## What to work on
Copy nothing but the lines below running from the line containing "Task: Go to the GitHub Alerts section" through the line containing "This screenshot has height=986, width=1204.", both end lines included.

## Recorded data
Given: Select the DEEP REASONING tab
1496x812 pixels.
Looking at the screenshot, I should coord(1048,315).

...

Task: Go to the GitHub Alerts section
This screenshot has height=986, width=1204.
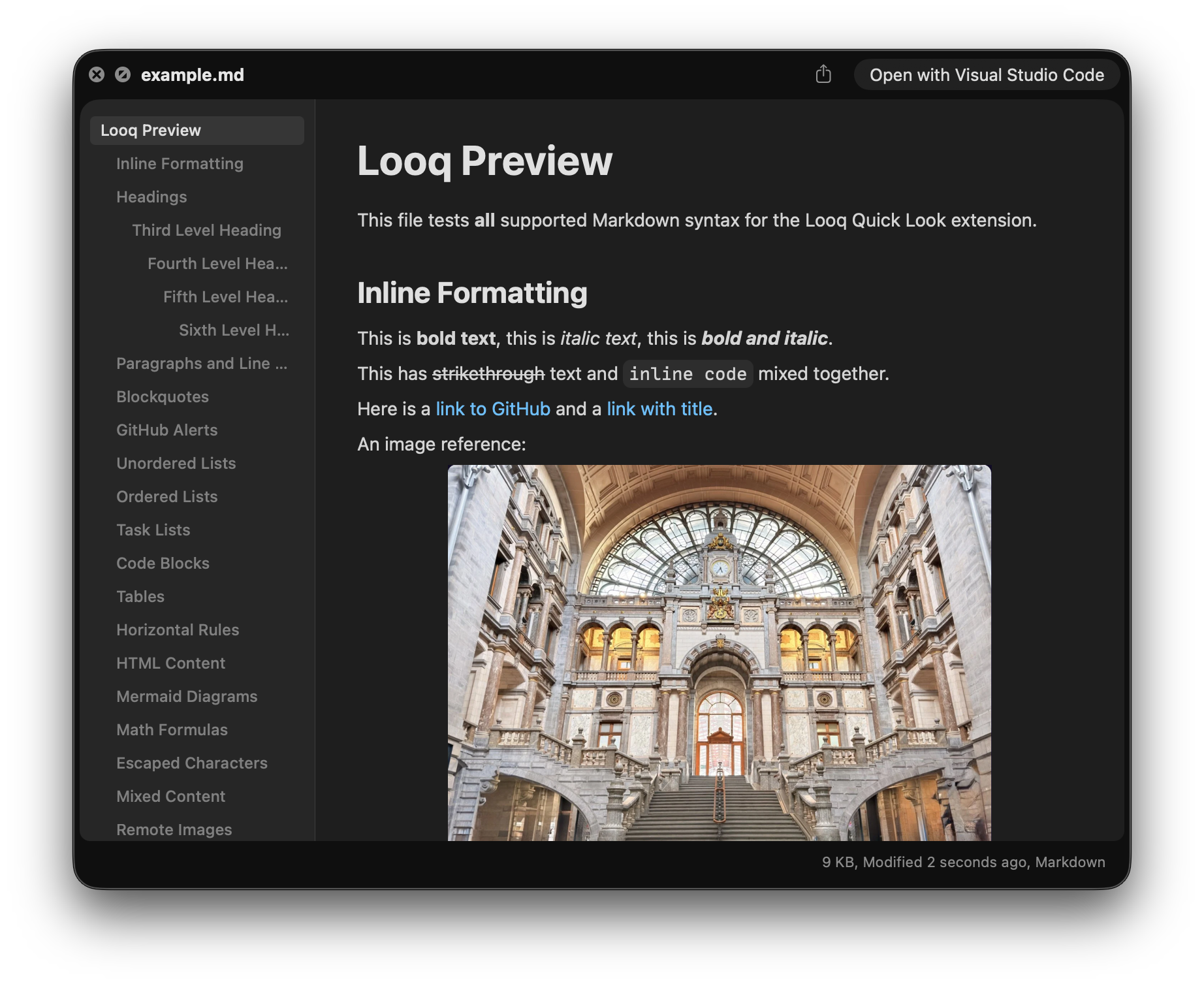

## Expected output
Task: Go to the GitHub Alerts section
This screenshot has height=986, width=1204.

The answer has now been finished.